> _Text_:
★ ★ ★ ★ ★ ★ ★

Question

DESeq2, sizeFactors in different comparisons; betaPrior=F

1

Entering edit mode

elenigeorgopoulou86 ▴ 10

@elenigeorgopoulou86-8300

Last seen 9.5 years ago

Austria

Hello!

I have 2 questions. The first one is regarding the sizeFactors.

I have the following sample groups:

1. control = no treatment: 5 biol. replicates

2. after 1h of treatment: 5 biol. replicates

3. after 2 h of the same treatment: 5 biol. replicates.

(summa summarum: 1 factor, 3 levels, 15 animals)

My task was to find DE genes between the groups. So I did pairwise comparisons: i.1 vs.2, ii.1vs.3 and iii.2 vs.3.

The sizeFactors were computed for the each comparison: it means that the normalized counts for samples from group1 can be different in e.g. comparisons i and ii.

My question is: is this wrong? Should I instead compute the sizeFactors for the all samples before testing, and not just for the compared ones?

The second question is regarding the analysis without an intercept, which I did here. Before 3-4 weeks, I did not get any error message when my design was without an intercept. But today, when I repeated the analysis, I got an error message:

betaPrior=TRUE can only be used if the design has an intercept.

if specifying + 0 in the design formula, use betaPrior=FALSE

So, I added in DESeq function an argument betaPrior=FALSE, and got the extended/different set of genes (e.g. under 5% FDR).

My 2nd question is just for sanity check: is there something changed in the code during this period of time, since my input hasn't changed, and I used the same code? If so, why betaPrior has to be =FALSE when the design is without an intercept?

Thank you in advance!

Eleni

deseq2 betaPrior=FALSE sizeFactors • 3.1k views

ADD COMMENT • link updated 9.5 years ago by Michael Love 43k • written 9.5 years ago by elenigeorgopoulou86 ▴ 10

score 2 · Answer 1 · 2015-07-01

1. " Should I instead compute the sizeFactors for the all samples before testing, and not just for the compared ones?"

My typical recommendation would be to put all the groups into one DESeqDataSet, with a design ~condition, run DESeq() on the whole dds, and then extract comparisons like:

results(dds, contrast=c("condition","treatment1hr","control"))
results(dds, contrast=c("condition","treatment2hr","treatment1hr"))
etc.

The size factors will stay the same this way and there are more degrees of freedom for estimating the dispersion parameter.

2. In version 1.6 (released October 2014), I added an error check, because this is a bad idea (to combine beta prior and a design without an intercept). I would have added this error check earlier if I had thought of the situation.

The reason it's a bad idea is that, we want to shrink differences between samples. These are represented by the coefficients in the model that look like "conditionTreated", or "condition_Treated_vs_Control", when there is also a term "Intercept". However, when you remove the intercept term, the coefficients above no longer represent the differences between samples, but the vector from 0 to the group mean. We do not want to shrink these terms to zero. In the second case, shrinkage provides no statistical benefit while adding bias, whereas the shrinkage of differences (in models with an intercept) adds a little bias while reducing error. (See our paper for more intuition on the shrinkage of differences).

★ ★ ★ ★ ★ ★ ★

> _Data section_:
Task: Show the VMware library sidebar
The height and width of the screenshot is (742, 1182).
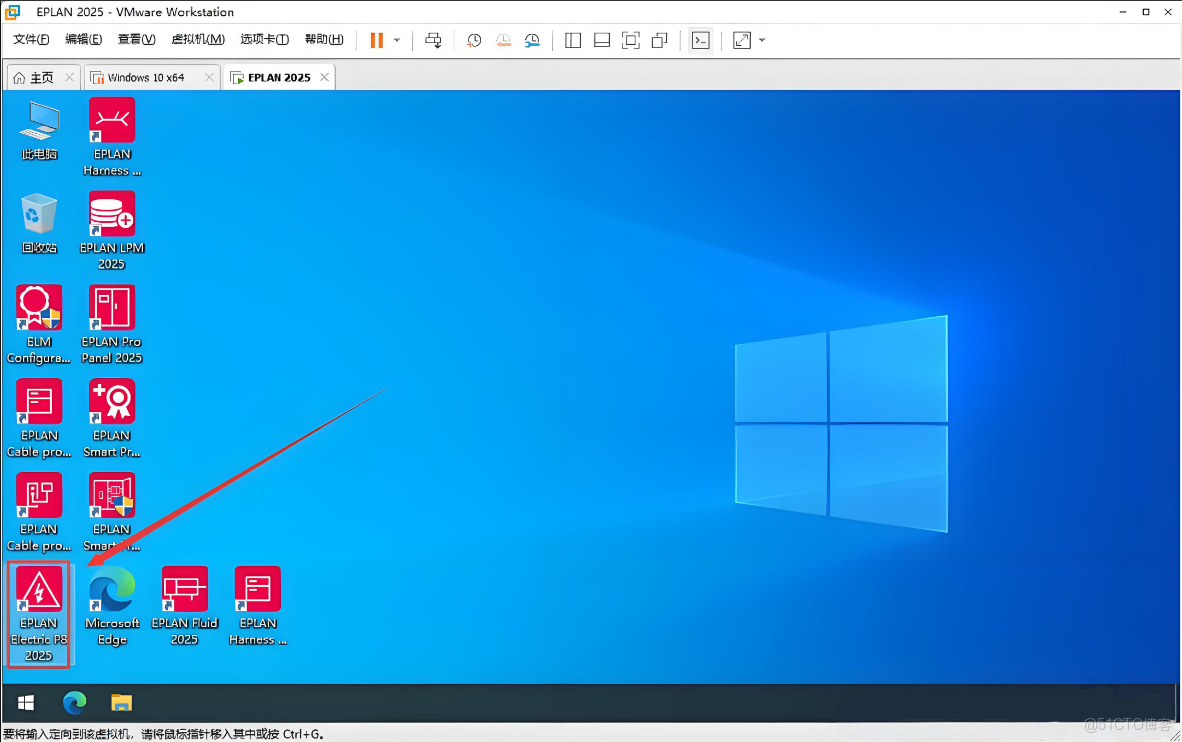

★ ★ ★ ★ ★ ★ ★

> _Work task 1_:
In the DESeq2 thread, which version first included the error check that blocks combining the beta prior with a design that has no intercept?
> _Work task 2_:
Quote the passage of the DESeq2 thread starting at "(summa summarum: 1" and ending at "comparisons i and ii.".

> _Task output 1_:
Version 1.6, released in October 2014.

> _Task output 2_:
(summa summarum: 1 factor, 3 levels, 15 animals)

My task was to find DE genes between the groups. So I did pairwise comparisons: i.1 vs.2, ii.1vs.3 and iii.2 vs.3.

The sizeFactors were computed for the each comparison: it means that the normalized counts for samples from group1 can be different in e.g. comparisons i and ii.